Material provided:
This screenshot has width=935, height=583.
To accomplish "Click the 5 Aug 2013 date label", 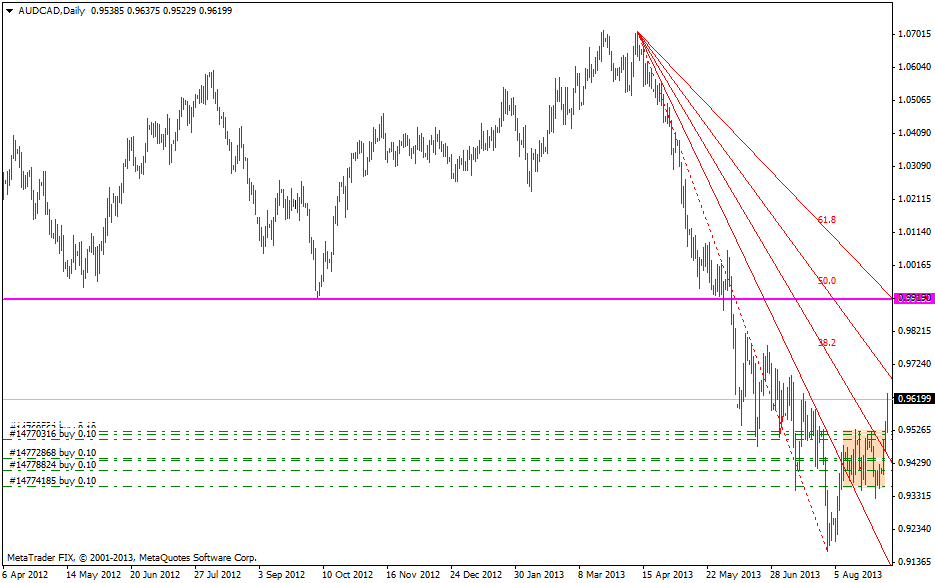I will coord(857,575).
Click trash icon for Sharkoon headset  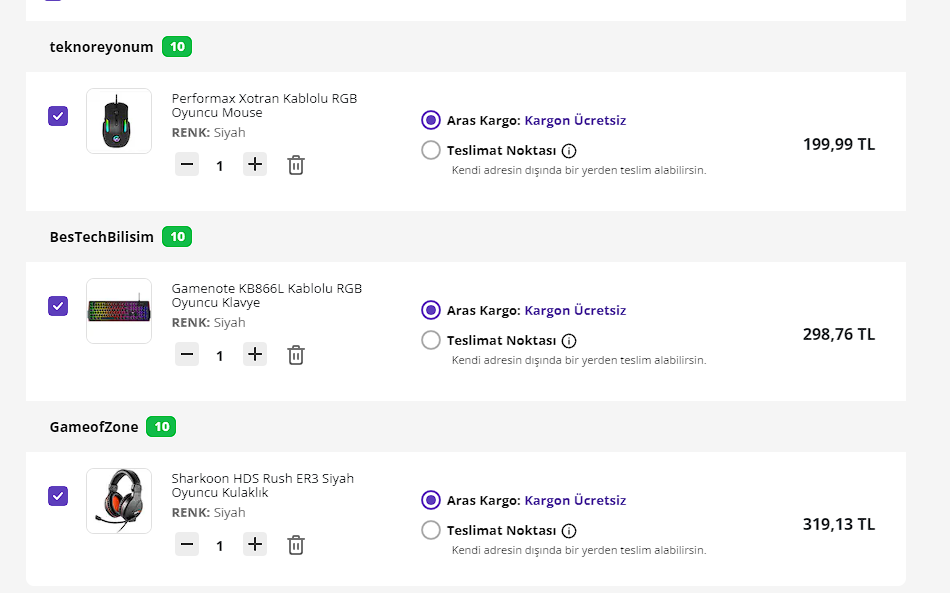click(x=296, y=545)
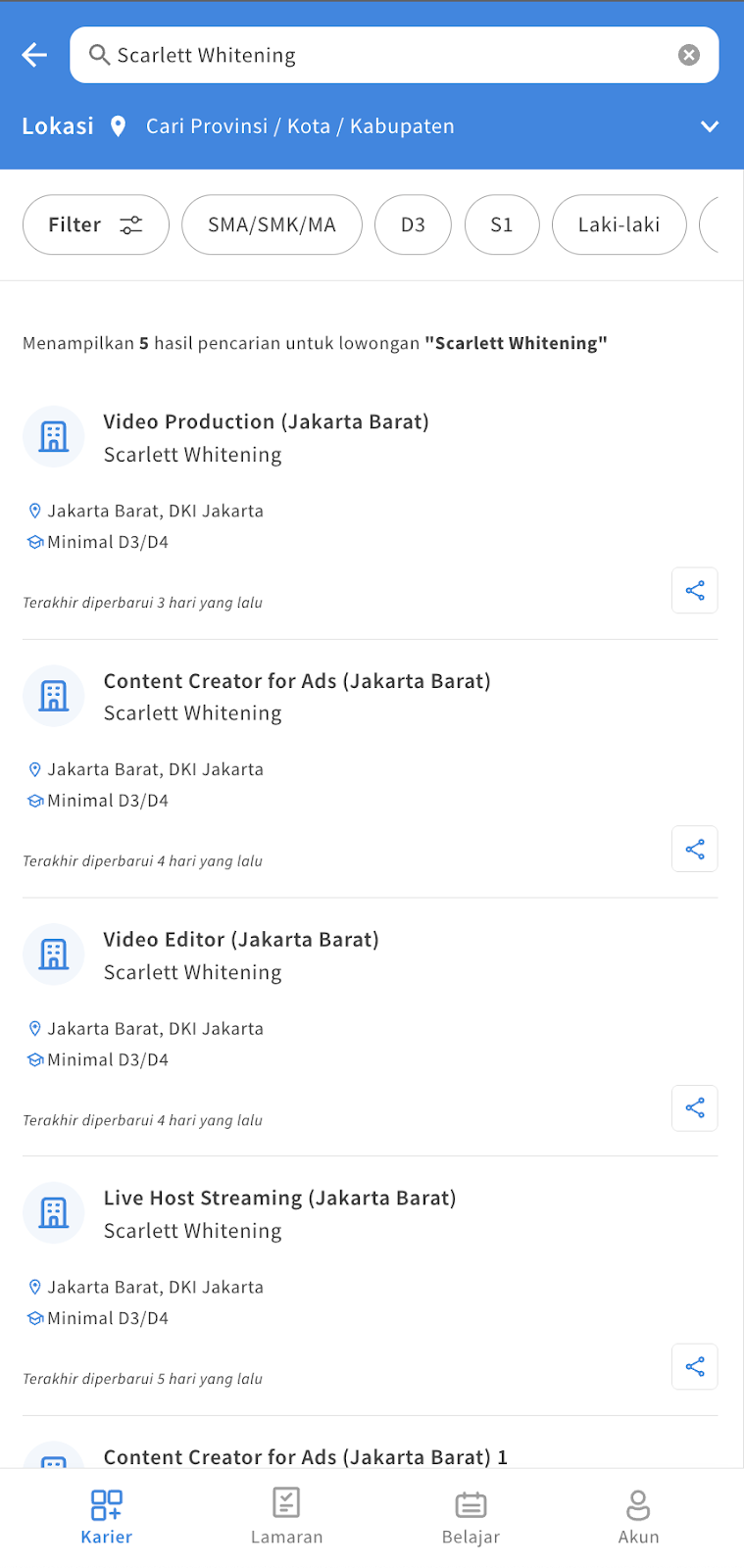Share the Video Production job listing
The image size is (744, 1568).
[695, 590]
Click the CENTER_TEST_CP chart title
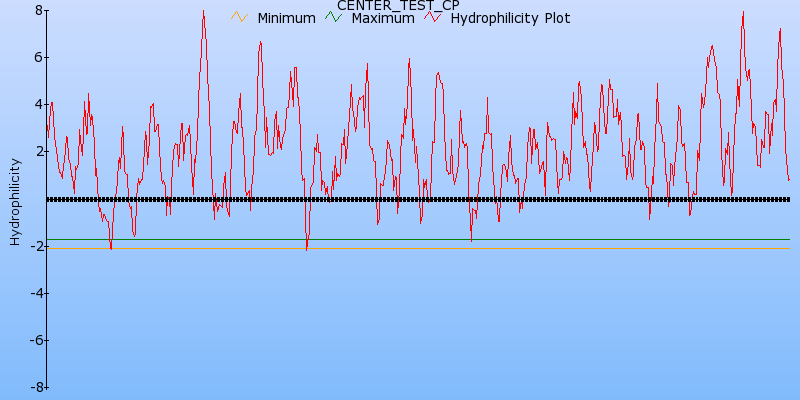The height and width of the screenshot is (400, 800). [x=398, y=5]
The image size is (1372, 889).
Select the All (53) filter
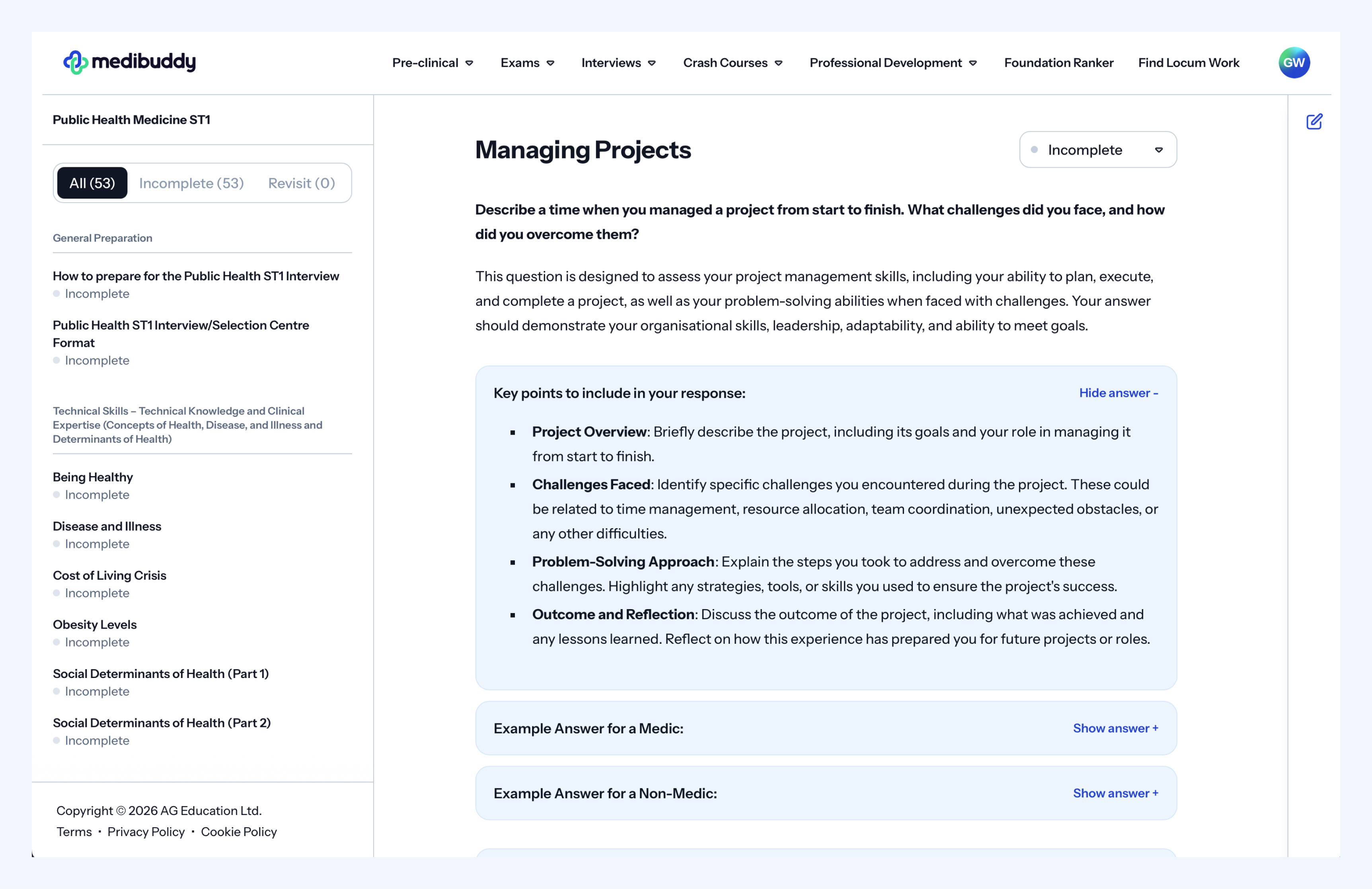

What is required: Reproduce the rows verbatim, from the line containing "Click the CENTER_TEST_CP chart title" through the end of the rows, both ends included. Leave the pictures out of your answer.

Result of this exercise:
Click the CENTER_TEST_CP chart title
The height and width of the screenshot is (400, 800). [x=398, y=5]
The image size is (1372, 889).
Select the All (53) filter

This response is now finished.